Awalnya, umbul-umbul Podang Ngisep Sari hanya dipasang di sekitar Alun-alun Wonosari saja, tetapi sekitar akhir 1990-an, Pemkab Gunungkidul mulai mensosialisasikan pemasangan umbul-umbul ini kepada warga masyarakat luas. Sejak saat itu, banyak warga yang kemudian memasang umbul-umbul ini pada saat acara-acara tertentu, mulai dari perayaan Hari Jadi Gunungkidul, lomba desa, Agustusan, Rasulan, dan lainnya.

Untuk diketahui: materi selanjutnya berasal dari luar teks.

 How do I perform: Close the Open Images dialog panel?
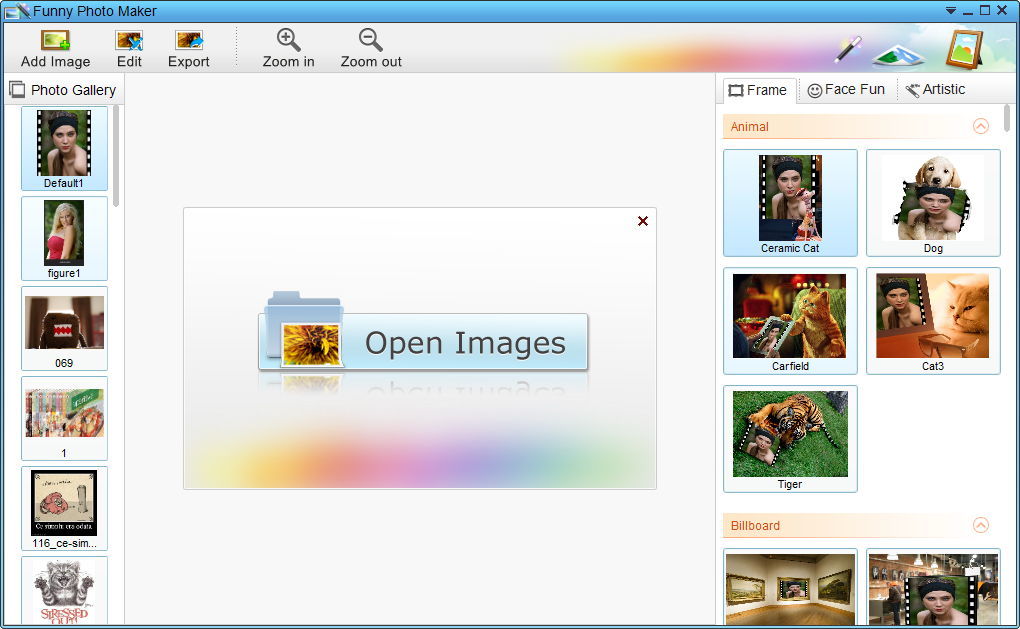(643, 221)
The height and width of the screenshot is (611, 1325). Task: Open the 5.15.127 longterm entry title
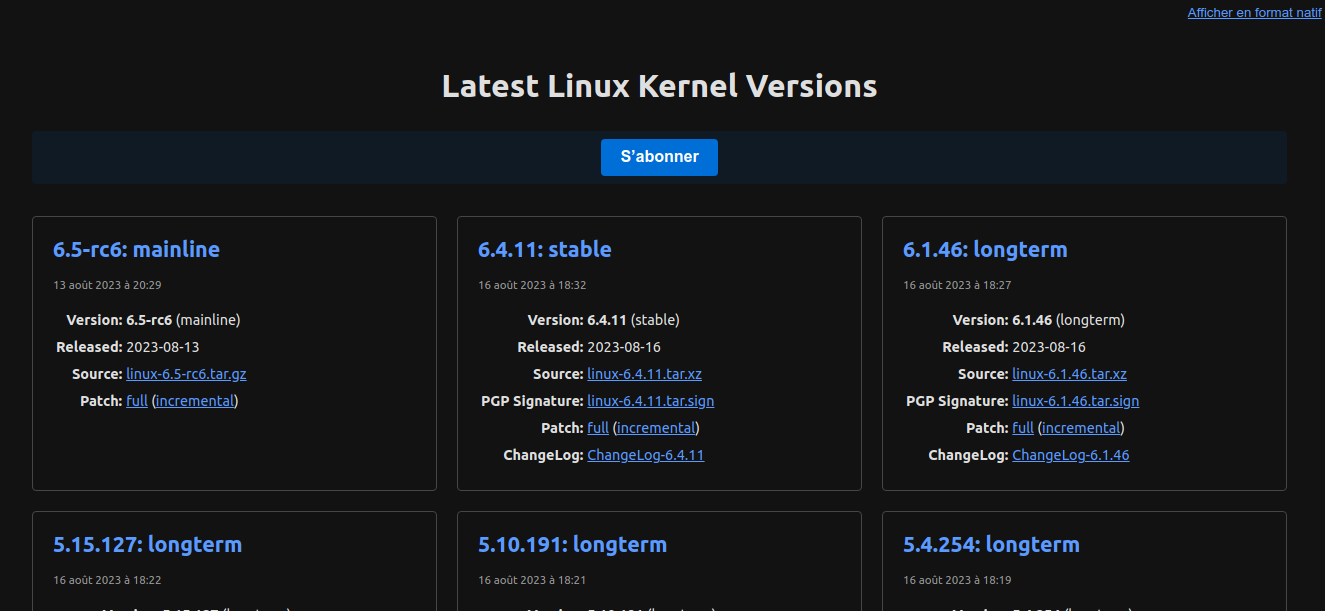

“Ya, sejak saat itu umbul-umbul iklan sedikit berkurang di Gunungkidul. Dulu kan, umbul-umbul iklan lumayan mendominasi saat ada perayaan-perayaan di wilayah Gunungkidul, jadi kehadiran umbul-umbul Podang Ngisep Sari ini sebagai salah satu upaya mengembalikan identitas Gunungkidul, biar tidak ketutup sama iklan,” ujar Pak CB diselingi tawa.
2. Makna di Balik Umbul-umbul Podang Ngisep Sari
Akhirnya, dalam perkembangannya, Podang Ngisep Sari telah menjadi identitas warga Gunungkidul secara keseluruhan. Namun ternyata, belum banyak warga Gunungkidul yang mengerti sepenuhnya mengenai filosofi umbul-umbul ini, terutama kawula muda. Kurangnya literasi atau informasi tentang Podang Ngisep Sari, dianggap sebagai salah satu faktor ketidaktahuan masyarakat terhadap panji ini.
“Podang sendiri merupakan burung Kepodang berwarna kuning dan ngisep memiliki arti nyecep (menghisap). Sementara, sari adalah madu yang disimbolkan berwarna merah. Jadi, burung kepodang adalah masyarakat yang menghisap madu merah (kekayaan alam) bumi Gunungkidul. Dengan simbol ini, diharapakan agar masyarakat Gunungkidul mampu memanfaatkan kekayaan alamnya dengan baik,” jelasnya.
Selain itu, Pak CB menambahkan dulunya umbul-umbul berwarna kuning dan merah ini kerap dijadikan ikat kepala warga sebagai penanda bahwa ia berasal dari Gunungkidul.
Sejak awal disosialisasikan, diharapkan juga, Podang Ngisep Sari tidak hanya sekedar umbul-umbul saja, tetapi juga menjadi cerminan karakter masyarakat sekaligus sebagai wujud doa dan harapan agar masyarakat mampu memanfaatkan kekayaan alam dengan baik tanpa eksploitasi secara berlebihan.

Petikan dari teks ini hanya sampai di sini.